Financed by Mrs. Elizabeth C. Ware and her daughter Mary Lee Ware, the Ware collection of glass flowers was given to Harvard as a memorial to Dr. Charles Eliot Ware. Although non-botanists might think it odd to spend good money on fake flowers, these models represent more than 830 species and thus allow students and scientists alike to study plant parts (the kind of schematic I found in the leaf litter of Beech Hill) all year and in the temperate climate of Cambridge, Massachusetts.

Glass cactus

It’s one thing to study botany from a book; it’s another to study plants face-to-face. If you can’t travel to where cacti grow, a quick trip to the Harvard Museum of Natural History will show you what several species look like up close and personal.
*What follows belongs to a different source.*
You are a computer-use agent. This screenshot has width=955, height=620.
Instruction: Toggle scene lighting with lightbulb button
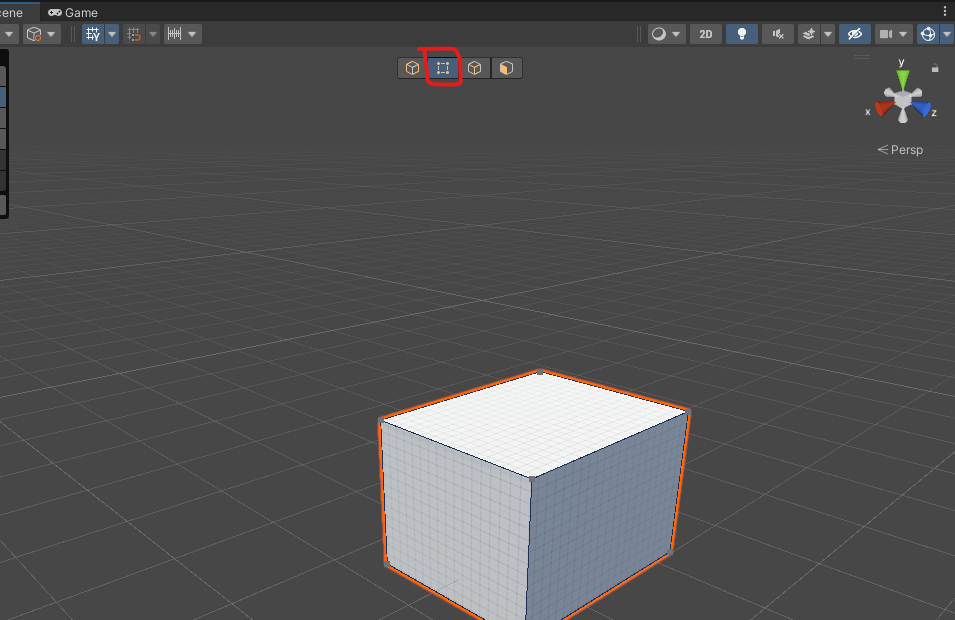click(x=741, y=34)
Having expected an exhibit of merely pretty posies, I was shocked by how botanically accurate these models were: smaller species are depicted life-size and in their entirety, flowers growing atop leaved stems that look like they’ve been freshly yanked from the ground, soil nearly clinging to still-living rootlets. To my casual yet plant-accustomed eye, I couldn’t tell that these models had been crafted from blown and heated glass, their colors either mixed into molten glass itself or baked on afterward. To my eye, the glass flowers looked like actual plants that had been preserved with a wax-like epoxy, even the tiniest detail of miniscule flower ray and stem-hair preserved in fragile perfection.

Vining

Throughout the room that houses the Ware collection of glass flowers, signs remind you not to lean upon the cases that house these delicate handiworks, and I spotted several leaves that had broken, the only indication of these models’ true fragility. As much as I marvel at the Blaschkas’ craftmanship in making these botanic masterpieces, I wonder how workers managed to transport the collection from Dresden to Harvard: how many specimens were shattered in transit, how many beads of sweat and frustrated tears shed?

Maple leaves

As much as a museum full of bones and boobies makes me marvel at Nature’s handiwork, the Ware collection of glass flowers leaves me in awe of the ability of art to assist science. The Blaschkas’ flowers, leaves, and plant parts are both artful and scientifically accurate in their meticulous attention to natural detail. Even if you’ve never seen a New England autumn–and it’s not clear whether Leopold and Rudolph Blaschka, working in Dresden, ever did–you get a crystal-clear sense of how miraculously wonderful a forestful of changing maple leaves must be, judging from how a mere armful of fall foliage glows from its enclosed museum case. Both flowers and foliage are ephemeral: the ones you pick today will be wilted by tomorrow, and the pressed specimens botanists collect quickly lose their vibrant color. But the silly insistence of science makes life linger on, the works of artists now dead showing curious visitors the wondrous growing things that carpet God’s green earth.